In our current environment, however, a rising dollar signals deflation! You can see that during the rally out of the '08 three-year cycle low the stock market came under severe pressure. I think it's safe to say the same thing will happen this time as the dollar rallies. Unfortunately, we don't have a new industry to drive job growth, power a sustainable economy and/or allow the markets to resist a rising dollar. All we have is commodity inflation created by the Fed in a vain attempt to print prosperity.

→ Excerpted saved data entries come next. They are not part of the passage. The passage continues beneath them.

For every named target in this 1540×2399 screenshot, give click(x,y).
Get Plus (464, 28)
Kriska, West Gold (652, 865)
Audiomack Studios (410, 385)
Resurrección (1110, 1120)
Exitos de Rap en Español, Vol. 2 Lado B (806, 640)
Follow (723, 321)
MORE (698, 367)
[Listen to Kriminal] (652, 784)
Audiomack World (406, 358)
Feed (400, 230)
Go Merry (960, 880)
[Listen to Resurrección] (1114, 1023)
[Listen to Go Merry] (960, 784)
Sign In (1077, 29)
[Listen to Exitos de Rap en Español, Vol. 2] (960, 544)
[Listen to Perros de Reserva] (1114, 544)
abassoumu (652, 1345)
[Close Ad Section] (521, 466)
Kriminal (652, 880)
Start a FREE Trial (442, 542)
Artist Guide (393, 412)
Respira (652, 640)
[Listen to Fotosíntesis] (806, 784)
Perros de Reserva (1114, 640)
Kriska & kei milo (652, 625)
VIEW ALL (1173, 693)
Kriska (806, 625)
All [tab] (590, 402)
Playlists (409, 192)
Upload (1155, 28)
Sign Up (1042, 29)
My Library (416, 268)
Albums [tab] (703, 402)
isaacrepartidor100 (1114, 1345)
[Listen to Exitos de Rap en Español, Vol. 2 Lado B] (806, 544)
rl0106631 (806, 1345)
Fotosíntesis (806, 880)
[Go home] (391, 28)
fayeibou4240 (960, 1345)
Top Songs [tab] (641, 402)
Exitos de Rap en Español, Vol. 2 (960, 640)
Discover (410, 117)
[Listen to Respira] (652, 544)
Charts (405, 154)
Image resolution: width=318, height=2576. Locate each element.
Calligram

I've been warning for months that once the dollar bottomed and started to rally it would signal the end of the bull market and the start of the third leg down in the secular bear market. At this point, I think the only hope the bulls have is for Bernanke to turn the USD back down into an extreme left-translated three-year cycle. Unfortunately, he's decided to turn off the money spigot (don't worry he'll be turning it back on soon; though, by then, it will be too late).
Let us all hope that Bernanke has at least some modicum of common sense left. To turn the dollar back down into a left-translated three-year cycle this early will almost certainly destroy the currency by 2014. Not to mention the dollar will lose reserve currency status. Actually, that is my next big macro prediction. By 2014, the dollar's next three-year cycle low, Bernanke will have wrecked the currency and the dollar will no longer be the world's reserve currency.
So far, this bear market is progressing as expected. It started with the tech bubble bursting that transformed into a financial crisis and now has infected sovereign debt. Ultimately, it'll end in a massive currency crisis.